→ **Task**
Pictures stay out of the copy; output exactly the lines from the one containing "490x424 pixels." through the end of the material.

→ **Records for processing**
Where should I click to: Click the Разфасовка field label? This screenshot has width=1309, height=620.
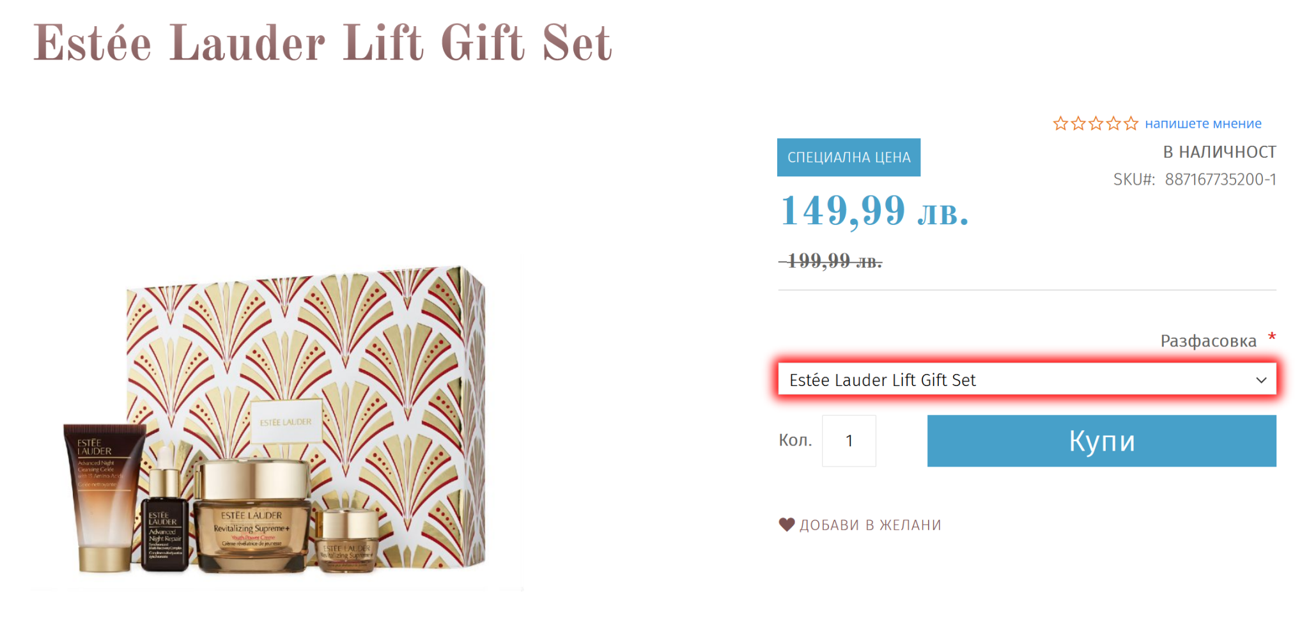point(1208,341)
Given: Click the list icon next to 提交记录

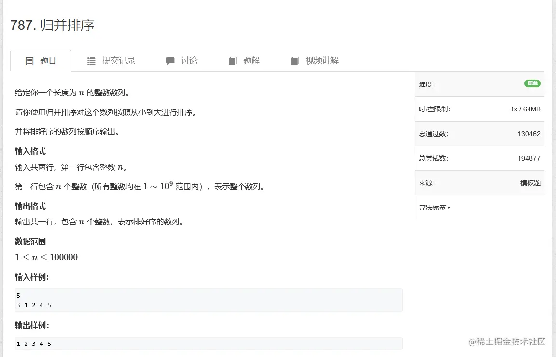Looking at the screenshot, I should [x=91, y=60].
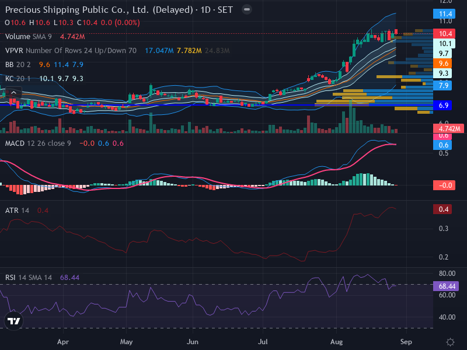Select the RSI 14 SMA 14 legend
Screen dimensions: 467x350
tap(29, 278)

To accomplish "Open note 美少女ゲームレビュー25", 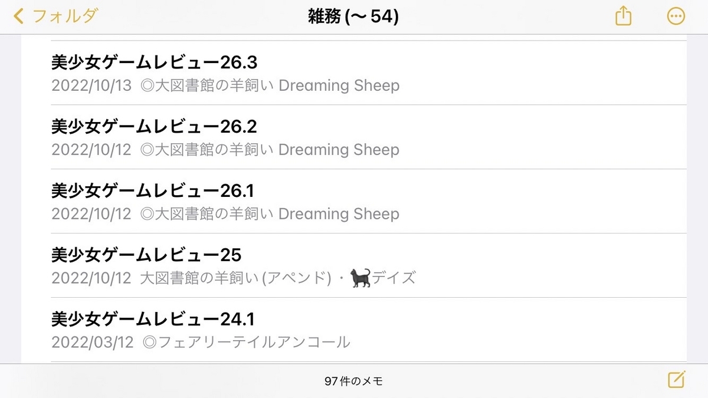I will [x=354, y=266].
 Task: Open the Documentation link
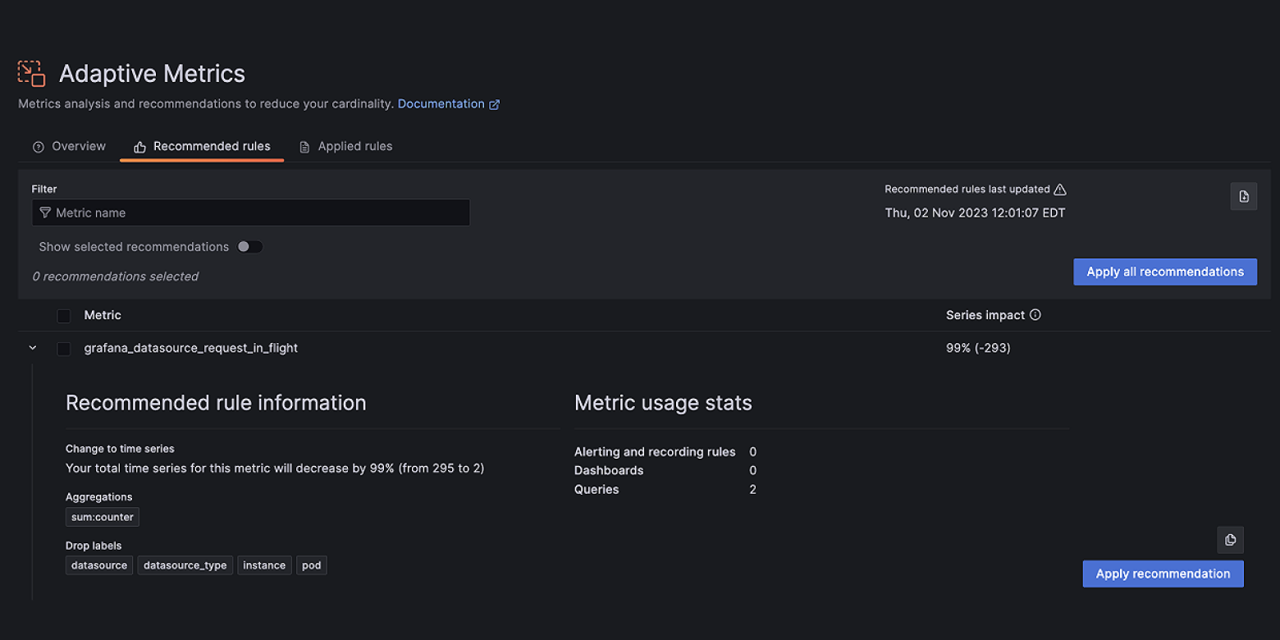441,103
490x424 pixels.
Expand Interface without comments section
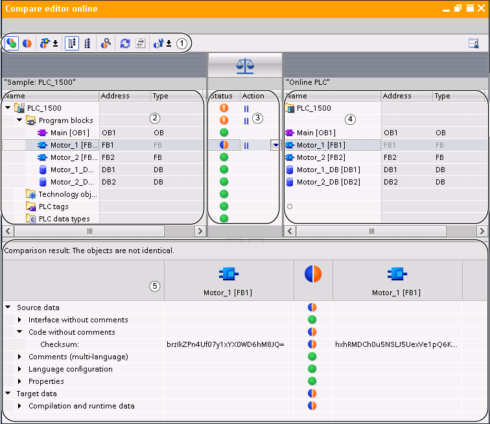click(x=20, y=320)
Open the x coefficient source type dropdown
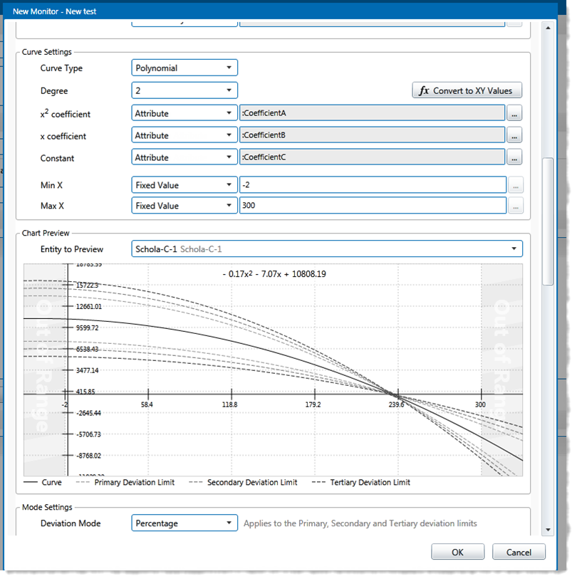This screenshot has height=581, width=577. [184, 135]
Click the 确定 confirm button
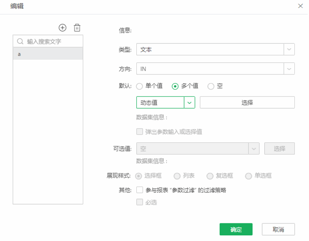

→ **Written solution**
490x424 pixels.
Expand Interface without comments section
click(x=20, y=320)
Open the x coefficient source type dropdown
This screenshot has height=581, width=577. [184, 135]
Click the 确定 confirm button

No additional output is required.